Work instruction: Each line of the entries below that includes "height" belongs in your answer.

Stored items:
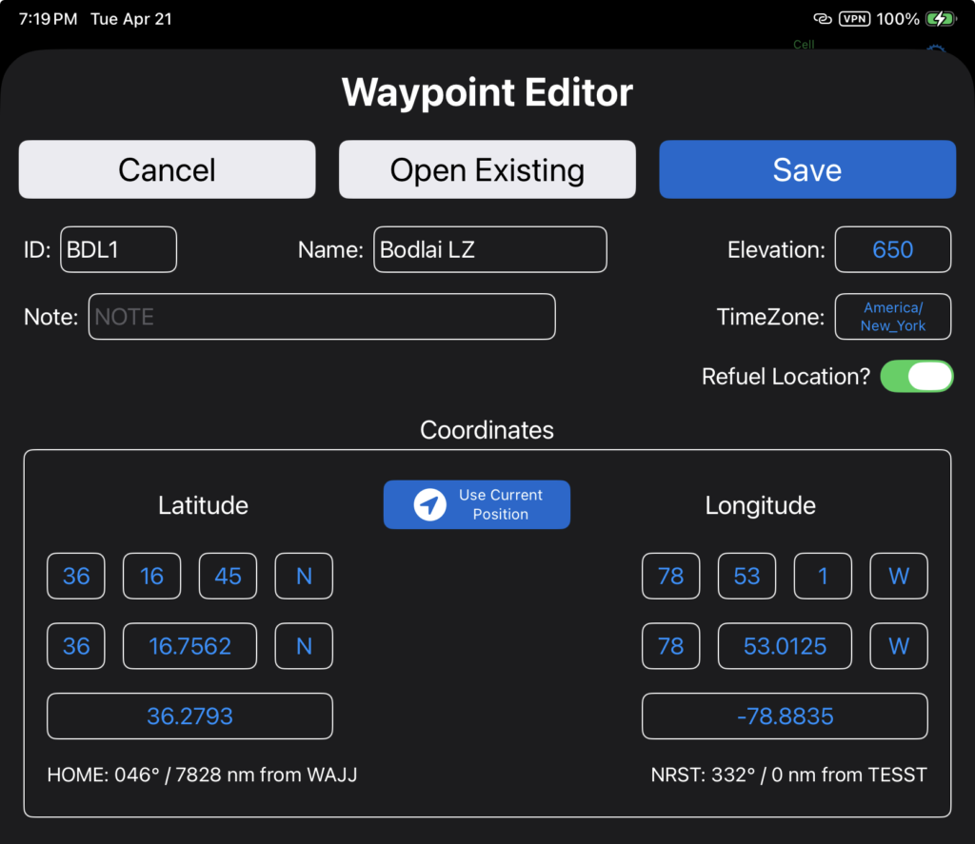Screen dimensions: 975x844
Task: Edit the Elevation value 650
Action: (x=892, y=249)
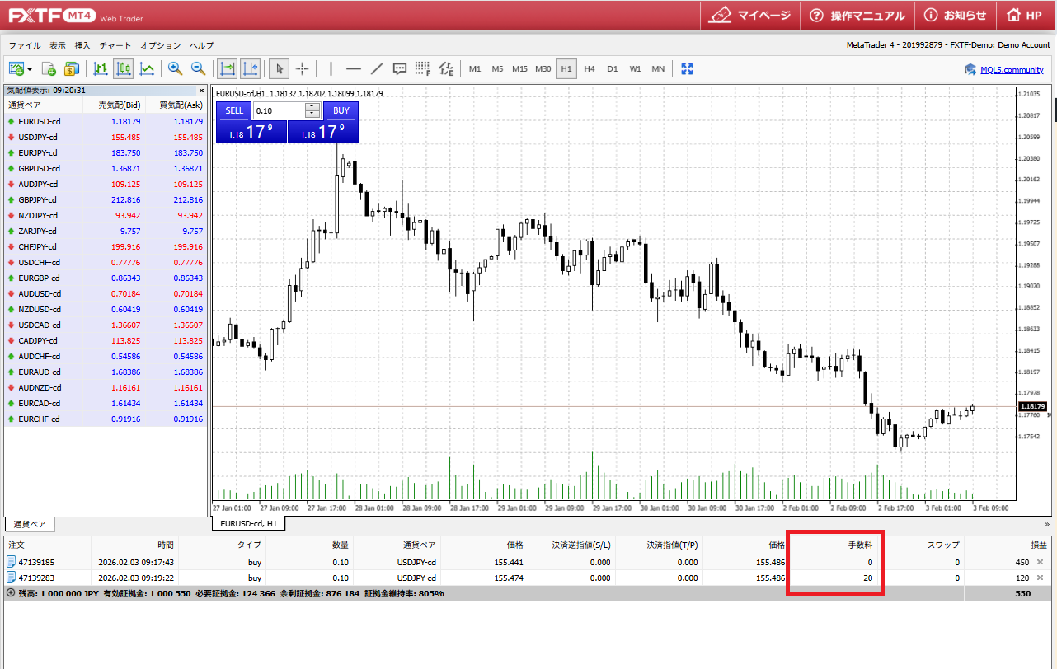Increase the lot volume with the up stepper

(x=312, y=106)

==

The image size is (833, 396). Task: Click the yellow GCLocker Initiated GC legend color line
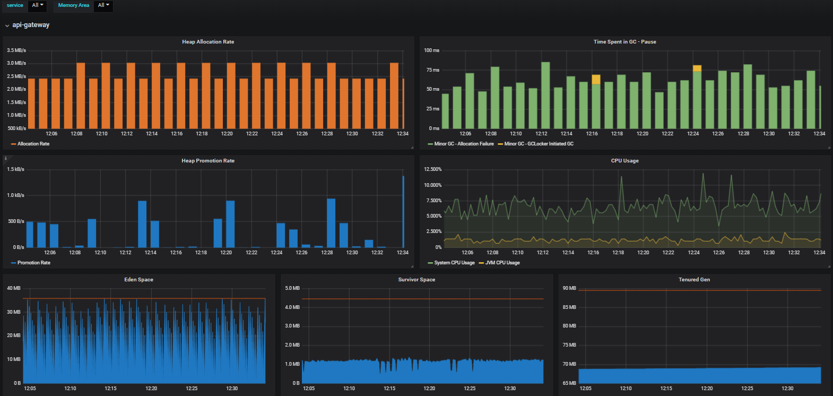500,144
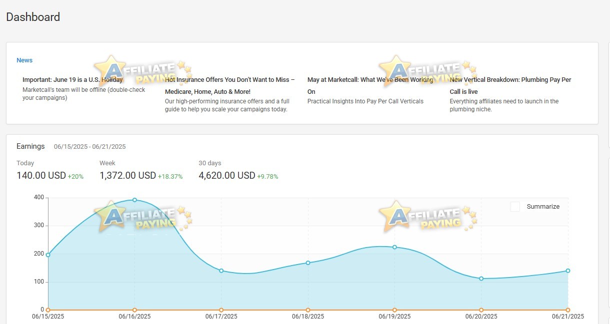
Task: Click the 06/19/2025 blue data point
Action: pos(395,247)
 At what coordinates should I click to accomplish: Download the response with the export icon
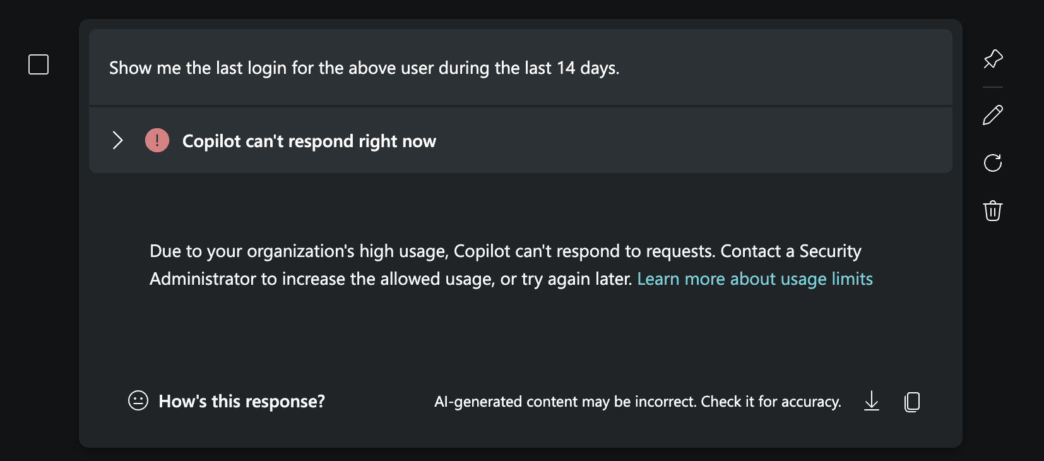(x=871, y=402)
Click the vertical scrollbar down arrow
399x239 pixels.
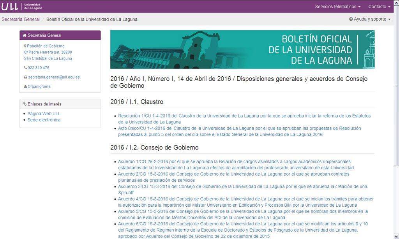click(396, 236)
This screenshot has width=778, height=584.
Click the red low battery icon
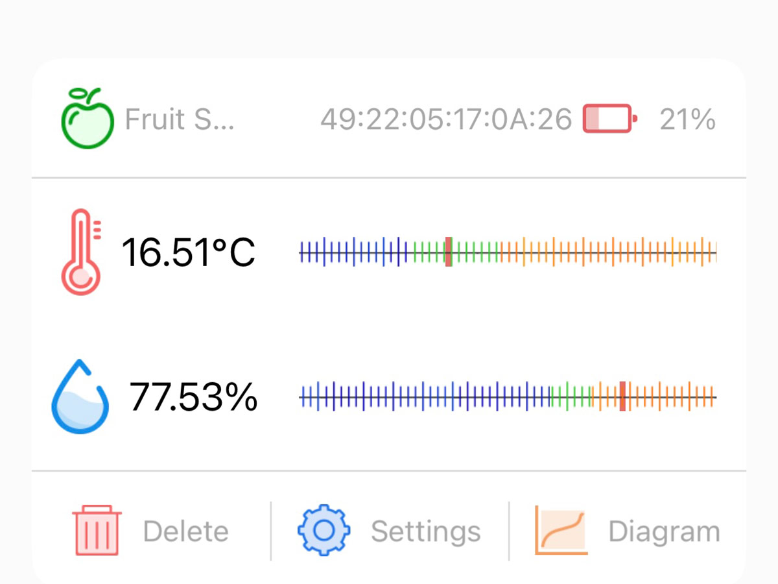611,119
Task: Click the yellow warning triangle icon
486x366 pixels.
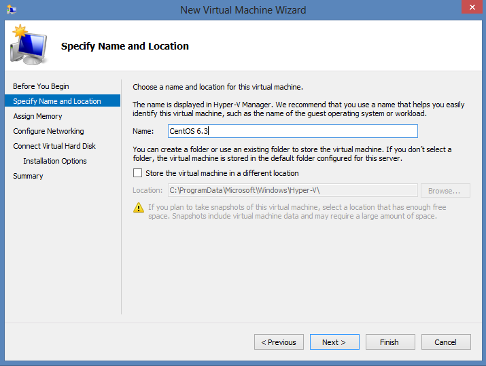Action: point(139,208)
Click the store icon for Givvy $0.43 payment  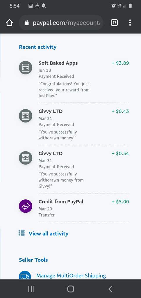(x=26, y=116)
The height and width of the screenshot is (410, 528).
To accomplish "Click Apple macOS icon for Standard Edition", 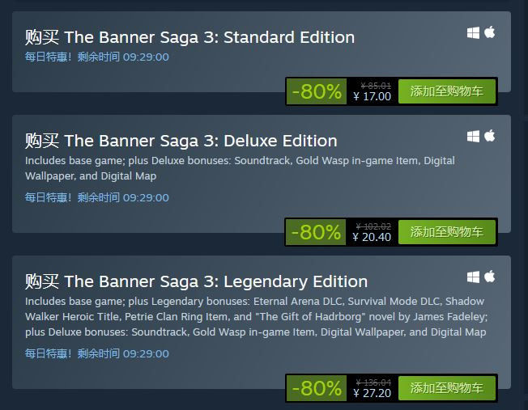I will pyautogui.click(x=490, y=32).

Task result:
This screenshot has width=778, height=584.
The height and width of the screenshot is (410, 528).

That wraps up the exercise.